_What to do_. The answer must be a single number: how many lines of the entries below include "Switch".

Stored data
################

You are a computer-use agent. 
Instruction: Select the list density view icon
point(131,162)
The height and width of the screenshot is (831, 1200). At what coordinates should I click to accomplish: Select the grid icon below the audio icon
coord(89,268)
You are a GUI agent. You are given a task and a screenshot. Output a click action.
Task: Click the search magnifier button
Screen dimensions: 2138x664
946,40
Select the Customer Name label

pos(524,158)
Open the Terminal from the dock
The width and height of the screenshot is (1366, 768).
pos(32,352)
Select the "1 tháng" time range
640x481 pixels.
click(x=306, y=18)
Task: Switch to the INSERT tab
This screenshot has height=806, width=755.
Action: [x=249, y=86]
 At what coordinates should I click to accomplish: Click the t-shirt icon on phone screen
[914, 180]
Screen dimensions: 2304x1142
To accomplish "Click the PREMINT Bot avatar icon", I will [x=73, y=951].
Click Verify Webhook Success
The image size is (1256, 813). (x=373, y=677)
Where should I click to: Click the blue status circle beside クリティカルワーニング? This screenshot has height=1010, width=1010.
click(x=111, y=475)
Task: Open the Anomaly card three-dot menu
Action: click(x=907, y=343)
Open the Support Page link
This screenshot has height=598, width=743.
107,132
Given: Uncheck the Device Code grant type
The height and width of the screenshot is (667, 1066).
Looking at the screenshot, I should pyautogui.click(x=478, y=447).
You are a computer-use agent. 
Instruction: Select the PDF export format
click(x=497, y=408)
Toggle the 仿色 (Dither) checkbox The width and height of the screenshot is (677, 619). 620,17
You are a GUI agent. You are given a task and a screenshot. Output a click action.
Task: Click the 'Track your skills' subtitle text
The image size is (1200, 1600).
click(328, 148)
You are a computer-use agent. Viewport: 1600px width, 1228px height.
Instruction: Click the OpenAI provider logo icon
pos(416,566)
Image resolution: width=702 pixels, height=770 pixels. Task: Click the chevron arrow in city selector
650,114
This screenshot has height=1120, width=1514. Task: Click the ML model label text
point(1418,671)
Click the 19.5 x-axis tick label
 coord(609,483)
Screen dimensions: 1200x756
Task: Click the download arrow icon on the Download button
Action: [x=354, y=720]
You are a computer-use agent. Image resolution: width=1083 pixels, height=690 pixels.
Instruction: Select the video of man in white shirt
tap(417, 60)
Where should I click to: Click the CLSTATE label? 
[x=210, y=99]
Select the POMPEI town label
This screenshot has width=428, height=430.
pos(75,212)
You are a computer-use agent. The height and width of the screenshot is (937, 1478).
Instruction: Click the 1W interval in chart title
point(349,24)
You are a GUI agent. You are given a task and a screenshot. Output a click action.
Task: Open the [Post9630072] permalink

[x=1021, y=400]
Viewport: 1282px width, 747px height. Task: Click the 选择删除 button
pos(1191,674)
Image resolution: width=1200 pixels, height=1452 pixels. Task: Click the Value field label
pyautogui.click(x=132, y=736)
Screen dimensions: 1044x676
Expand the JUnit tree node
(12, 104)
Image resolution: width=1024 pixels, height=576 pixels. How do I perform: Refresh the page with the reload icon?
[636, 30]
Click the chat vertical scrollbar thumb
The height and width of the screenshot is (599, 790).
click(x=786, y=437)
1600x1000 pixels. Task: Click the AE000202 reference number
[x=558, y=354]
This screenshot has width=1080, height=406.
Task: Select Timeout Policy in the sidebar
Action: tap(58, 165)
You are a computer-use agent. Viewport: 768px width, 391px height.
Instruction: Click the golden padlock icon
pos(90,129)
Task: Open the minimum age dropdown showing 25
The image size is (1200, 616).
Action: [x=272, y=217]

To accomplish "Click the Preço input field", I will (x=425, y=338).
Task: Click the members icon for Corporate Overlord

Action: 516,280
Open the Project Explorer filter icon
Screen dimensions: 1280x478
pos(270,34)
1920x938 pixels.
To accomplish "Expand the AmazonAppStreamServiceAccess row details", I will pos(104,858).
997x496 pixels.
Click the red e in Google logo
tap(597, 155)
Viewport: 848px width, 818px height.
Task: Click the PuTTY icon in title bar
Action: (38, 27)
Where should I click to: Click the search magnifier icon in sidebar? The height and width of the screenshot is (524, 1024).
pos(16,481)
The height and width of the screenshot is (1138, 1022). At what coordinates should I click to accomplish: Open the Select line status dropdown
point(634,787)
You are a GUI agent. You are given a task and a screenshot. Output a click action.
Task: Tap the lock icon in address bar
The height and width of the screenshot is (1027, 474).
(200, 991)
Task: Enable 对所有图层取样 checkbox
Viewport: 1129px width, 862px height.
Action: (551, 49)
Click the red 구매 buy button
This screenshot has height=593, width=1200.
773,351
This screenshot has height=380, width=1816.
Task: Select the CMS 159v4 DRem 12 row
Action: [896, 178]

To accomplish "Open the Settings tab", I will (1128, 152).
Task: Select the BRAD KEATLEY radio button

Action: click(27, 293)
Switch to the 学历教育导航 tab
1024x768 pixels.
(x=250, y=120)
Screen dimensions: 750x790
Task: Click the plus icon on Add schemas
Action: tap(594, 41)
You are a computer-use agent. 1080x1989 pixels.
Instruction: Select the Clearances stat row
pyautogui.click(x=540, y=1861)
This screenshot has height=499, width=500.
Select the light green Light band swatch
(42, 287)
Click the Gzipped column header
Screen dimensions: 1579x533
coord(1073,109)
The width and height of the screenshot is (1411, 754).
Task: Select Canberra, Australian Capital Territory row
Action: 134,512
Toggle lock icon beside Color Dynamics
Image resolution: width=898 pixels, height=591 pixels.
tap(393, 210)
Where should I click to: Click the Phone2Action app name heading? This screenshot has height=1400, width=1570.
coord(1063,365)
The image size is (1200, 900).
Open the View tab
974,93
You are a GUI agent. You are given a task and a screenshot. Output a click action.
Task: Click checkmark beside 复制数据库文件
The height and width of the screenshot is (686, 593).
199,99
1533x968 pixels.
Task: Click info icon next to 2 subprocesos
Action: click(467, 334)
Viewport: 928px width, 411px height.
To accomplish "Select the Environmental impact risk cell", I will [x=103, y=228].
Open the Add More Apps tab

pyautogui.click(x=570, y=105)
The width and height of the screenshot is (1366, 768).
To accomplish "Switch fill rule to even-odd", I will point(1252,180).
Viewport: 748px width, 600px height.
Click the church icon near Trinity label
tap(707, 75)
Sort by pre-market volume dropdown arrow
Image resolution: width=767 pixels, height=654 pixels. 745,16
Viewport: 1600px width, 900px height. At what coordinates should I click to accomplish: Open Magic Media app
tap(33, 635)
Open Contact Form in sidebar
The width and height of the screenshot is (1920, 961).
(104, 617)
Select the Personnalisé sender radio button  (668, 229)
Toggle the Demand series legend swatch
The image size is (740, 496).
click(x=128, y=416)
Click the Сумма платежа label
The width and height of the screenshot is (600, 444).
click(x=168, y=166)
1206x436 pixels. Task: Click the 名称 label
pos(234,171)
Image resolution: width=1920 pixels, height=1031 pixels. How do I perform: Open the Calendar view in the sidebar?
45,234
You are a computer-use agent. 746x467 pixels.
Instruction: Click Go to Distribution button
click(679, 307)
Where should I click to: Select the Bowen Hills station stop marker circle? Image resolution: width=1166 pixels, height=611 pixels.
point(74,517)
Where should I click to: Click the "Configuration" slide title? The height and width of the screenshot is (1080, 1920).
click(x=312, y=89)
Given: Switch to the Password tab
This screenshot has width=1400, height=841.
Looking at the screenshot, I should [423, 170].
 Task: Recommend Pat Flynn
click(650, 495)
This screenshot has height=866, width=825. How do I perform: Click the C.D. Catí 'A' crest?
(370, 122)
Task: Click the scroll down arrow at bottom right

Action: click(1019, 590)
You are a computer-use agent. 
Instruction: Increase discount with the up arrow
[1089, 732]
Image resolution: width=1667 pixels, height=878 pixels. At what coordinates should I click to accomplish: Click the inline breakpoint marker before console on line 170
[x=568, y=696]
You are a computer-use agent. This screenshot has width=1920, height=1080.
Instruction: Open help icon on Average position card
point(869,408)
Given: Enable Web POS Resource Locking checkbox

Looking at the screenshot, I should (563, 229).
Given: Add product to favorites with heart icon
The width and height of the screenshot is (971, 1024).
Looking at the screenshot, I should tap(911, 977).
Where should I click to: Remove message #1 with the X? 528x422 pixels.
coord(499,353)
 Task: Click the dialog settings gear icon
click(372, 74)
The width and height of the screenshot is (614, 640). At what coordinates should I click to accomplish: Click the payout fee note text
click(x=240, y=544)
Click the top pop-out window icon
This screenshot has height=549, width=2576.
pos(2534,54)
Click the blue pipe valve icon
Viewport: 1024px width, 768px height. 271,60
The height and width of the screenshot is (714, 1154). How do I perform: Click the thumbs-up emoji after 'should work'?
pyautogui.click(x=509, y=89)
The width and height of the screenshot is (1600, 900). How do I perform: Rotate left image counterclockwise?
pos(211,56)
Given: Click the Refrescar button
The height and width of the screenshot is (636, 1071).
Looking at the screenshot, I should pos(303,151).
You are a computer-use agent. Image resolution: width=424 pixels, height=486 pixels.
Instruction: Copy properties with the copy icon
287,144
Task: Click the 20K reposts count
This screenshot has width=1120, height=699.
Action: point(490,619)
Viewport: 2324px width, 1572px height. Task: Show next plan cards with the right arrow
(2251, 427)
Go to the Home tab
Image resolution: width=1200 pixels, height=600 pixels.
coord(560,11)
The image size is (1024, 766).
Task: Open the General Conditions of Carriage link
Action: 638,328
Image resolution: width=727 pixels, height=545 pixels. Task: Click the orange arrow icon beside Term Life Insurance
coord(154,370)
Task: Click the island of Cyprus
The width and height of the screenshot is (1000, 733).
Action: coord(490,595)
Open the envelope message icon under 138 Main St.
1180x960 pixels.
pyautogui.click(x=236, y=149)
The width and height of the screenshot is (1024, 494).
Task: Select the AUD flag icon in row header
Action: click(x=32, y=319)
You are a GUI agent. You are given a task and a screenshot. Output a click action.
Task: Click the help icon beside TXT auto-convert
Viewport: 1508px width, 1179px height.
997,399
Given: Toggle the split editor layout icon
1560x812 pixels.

################

_Exercise result_. 4